15& - "Sugar"


15& is one of my favorites among newer K-Pop acts -- I watched the first season of Kpop Star which Jimin won, and I think Yerin is extremely talented in her own right. The balance between Jimin's smooth, striking accuracy and Yerin's soulful, rich vocals is an absolute pleasure to hear. I'd even go so far as to say that 15& is one of the best decisions JYP has made in the last few years, they (hopefully along with GOT7) give me hope for JYP as an agency. I loved last year's "Somebody" (I really loved it) and I think the more recent "티가 나나봐" showed off their vocal capabilities in all the right ways, so obviously I was excited to hear what JYP had in store for 15&'s new LP.

I wasn't disappointed, thankfully -- I find "Sugar" really, really, really interesting and I also think it's yet another fresh take on the JYP sound, which is always welcome. 15& are one of the best and most appropriately-packaged groups in K-Pop today so it's always a relief to hear their sound grow and not change for the worse.

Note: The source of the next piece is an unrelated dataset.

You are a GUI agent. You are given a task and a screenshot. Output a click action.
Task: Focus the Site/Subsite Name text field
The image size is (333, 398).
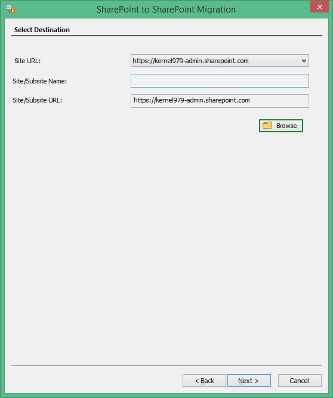220,80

While I was surprised to find out that Kpop Star 2's Andrew Choi was one of the composers (along with Shim Eunji and Deez), I can't say it was completely unexpected -- there is an element of trend and a stronger, more natural understanding of Western musical conventions on the song that most probably came from him.

Obviously as a strong believer of theory being the means of achieving practice, "Sugar" is a goldmine of theory being used in all the right ways. And further, as someone who's partial to rhythm (my dad's a jazz drummer so believe me, I've heard some wild things done with rhythm alone) the fact that "Sugar" is so playful with its rhythms brings out the music theory geek in me.

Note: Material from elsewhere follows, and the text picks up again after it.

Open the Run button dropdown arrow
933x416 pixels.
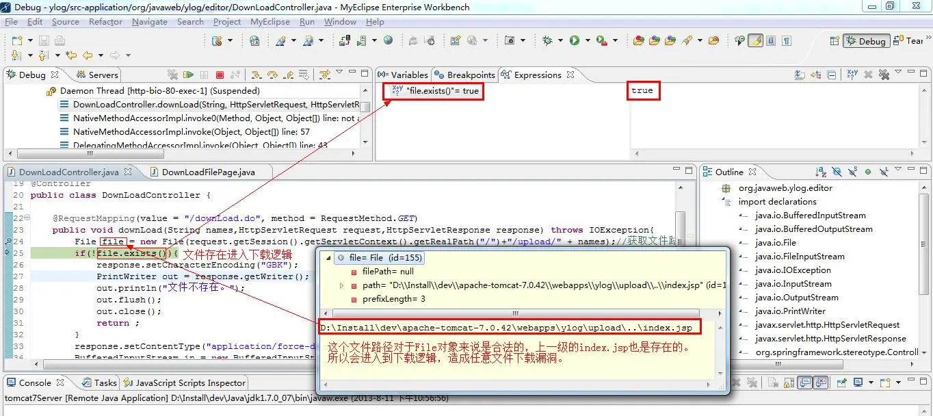point(588,41)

I won't get too technical, but the playfulness of the rhythm throughout the song directly translates into an equally playful sound. Last year's "Somebody" depended solely on things on the surface to achieve a playfulness throughout -- mischievous instruments, sharp production and interesting sounds. But "Sugar" takes JYPE's influences to a whole other level by going straight to the composition and using the tempo, accents and even syncopation.

The accents on "Sugar" shift quite literally. I'm not going to touch the actual rhythm, but just which instrument controls when because there's already a lot to say. The first verse places more emphasis on the bass line while the percussion lays low with some drum rolls, handclaps and light cymbals whereas the bass drum comes in at the bridge to create a sense of urgency. That transition alone changes the sound of the song -- from a verse that's light but gutsy and a little funky courtesy the bass line, you get a bridge that sounds fuller and more chaotic, like a dance floor that got filled. If this was being played live you'd feel the verse melodically through your ears and the bridge physically through the vibrations. It's an ingenious contrast that makes the song playful from the get-go.

Now the chorus is much more "regular" in that while there's a bit of syncopation going on in that first verse (notice how it sounds a bit weird at first and takes some time to warm up to), it's gone by the first chorus. In standard 15& fashion, the playfulness comes mainly from the melody laced with all the odds and ends like trumpets and sharp handclaps. It's great though because the emphasis on melody puts the spotlight on Jimin and Yerin and lets them show off the extent of their vocal abilities. In that sense, "Sugar" is half-half in that half of the song carries 15& through the interesting structure and but the other half is 15& carrying the song. For an act that hasn't been around for long but which is known to be more than vocally capable, this is the perfect compromise. I never thought I'd say this but SME, take notes!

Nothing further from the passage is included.